Felipe Hanszmann e Caio Brandão, respectivamente, sócio e associado do Vieira Rezende Advogados, consideram que a Resolução 88/22, publicada em 27 de abril, veio em boa hora para ampliar o escopo de alternativas de financiamento disponíveis para empresas de menor porte. Além disso, trouxe inovações importantes. “Uma das principais foi a permissão para a criação de espécie de mercado secundário dos títulos ofertados, o que era vedado na antiga Instrução 588”, ressaltam os advogados. 

Além desse ponto, vários outros agradaram o mercado. Na minuta de resolução que foi à audiência pública, a CVM previa aumentar o limite máximo de captação por oferta de 5 milhões de reais para 10 milhões de reais, mas a nova norma estabeleceu o valor de 15 milhões de reais. Outra mudança que surpreendeu positivamente o mercado diz respeito às empresas que podem captar recursos por meio do equity crowdfunding – antes, apenas emissores com receita bruta anual de até 10 milhões de reais tinham essa oportunidade. Na minuta da norma, a autarquia sugeriu a elevação desse valor para até 30 milhões de reais, mas, no fim, a Resolução 88 previu um patamar ainda maior, de até 40 milhões de reais. 

Na entrevista abaixo, Hanszmann e Brandão abordam as novidades estabelecidas pela norma.


Em relação à minuta de norma submetida à audiência pública, a Resolução 88/22 trouxe importantes alterações?

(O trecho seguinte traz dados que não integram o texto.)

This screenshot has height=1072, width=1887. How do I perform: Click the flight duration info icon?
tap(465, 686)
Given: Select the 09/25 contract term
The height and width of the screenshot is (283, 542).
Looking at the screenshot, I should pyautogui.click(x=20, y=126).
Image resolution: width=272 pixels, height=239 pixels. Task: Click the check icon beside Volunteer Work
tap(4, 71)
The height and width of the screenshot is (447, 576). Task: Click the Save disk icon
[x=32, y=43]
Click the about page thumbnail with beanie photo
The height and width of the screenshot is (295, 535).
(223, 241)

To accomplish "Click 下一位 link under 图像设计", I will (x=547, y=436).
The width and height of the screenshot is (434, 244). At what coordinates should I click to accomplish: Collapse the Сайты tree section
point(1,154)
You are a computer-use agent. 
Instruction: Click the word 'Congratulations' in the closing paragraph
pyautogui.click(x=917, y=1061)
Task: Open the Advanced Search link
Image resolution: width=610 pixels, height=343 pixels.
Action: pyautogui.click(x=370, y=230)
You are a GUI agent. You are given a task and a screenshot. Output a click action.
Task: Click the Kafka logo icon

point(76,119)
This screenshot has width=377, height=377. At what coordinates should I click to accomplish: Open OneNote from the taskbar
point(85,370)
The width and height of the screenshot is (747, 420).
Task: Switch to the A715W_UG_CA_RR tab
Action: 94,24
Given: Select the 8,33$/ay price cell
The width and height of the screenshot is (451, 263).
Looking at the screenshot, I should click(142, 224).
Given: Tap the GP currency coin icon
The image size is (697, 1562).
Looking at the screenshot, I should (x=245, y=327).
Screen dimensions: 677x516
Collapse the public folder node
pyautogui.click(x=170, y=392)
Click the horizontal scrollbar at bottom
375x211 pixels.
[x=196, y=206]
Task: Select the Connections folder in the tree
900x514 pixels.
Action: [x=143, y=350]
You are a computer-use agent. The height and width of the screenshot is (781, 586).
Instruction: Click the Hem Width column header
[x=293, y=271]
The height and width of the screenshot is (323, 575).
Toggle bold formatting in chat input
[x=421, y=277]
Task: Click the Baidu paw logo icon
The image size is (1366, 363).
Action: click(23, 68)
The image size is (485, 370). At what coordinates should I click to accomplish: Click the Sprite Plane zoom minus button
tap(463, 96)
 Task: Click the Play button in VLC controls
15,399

Felipe Hanszmann e Caio Brandão: Com certeza. Dentre os principais pontos, destacamos os três a seguir:

  • Aumento da receita bruta máxima: um dos tópicos mais discutidos no âmbito da minuta de resolução submetida a audiência pública foi o aumento da receita bruta máxima da sociedade emissora e do seu grupo econômico, que impacta diretamente o universo de empresas aptas a captar recursos por meio dessa modalidade. A CVM havia proposto aumentar para 30 milhões de reais para a emissora e 60 milhões de reais para o grupo, porém, diante dos comentários recebidos, a autarquia foi além e majorou os limites para 40 milhões de reais, especificamente quanto à sociedade emissora, e 80 milhões de reais quanto ao respectivo grupo econômico.
  • Flexibilização da exigência de contratação de escriturador: a CVM havia proposto a exigência de contratação, pelo emissor, de escriturador desde o momento da oferta até o prazo de duração do título, permitindo, em paralelo, que tal serviço pudesse ser prestado por instituição não-financeira a fim de aumentar a competição no mercado. Entretanto, diante dos custos envolvidos para tal contratação, optou por flexibilizá-la para os emissores que tenham realizado ofertas públicas em apenas uma plataforma, desde que a própria plataforma preste os serviços de controle de titularidade e de participação societária.
  • Aumento do montante máximo de captação: a Resolução 88/22 aumentou o montante máximo de captação em cada oferta para 15 milhões de reais. O valor é 50% superior ao que havia sido proposto inicialmente na audiência pública.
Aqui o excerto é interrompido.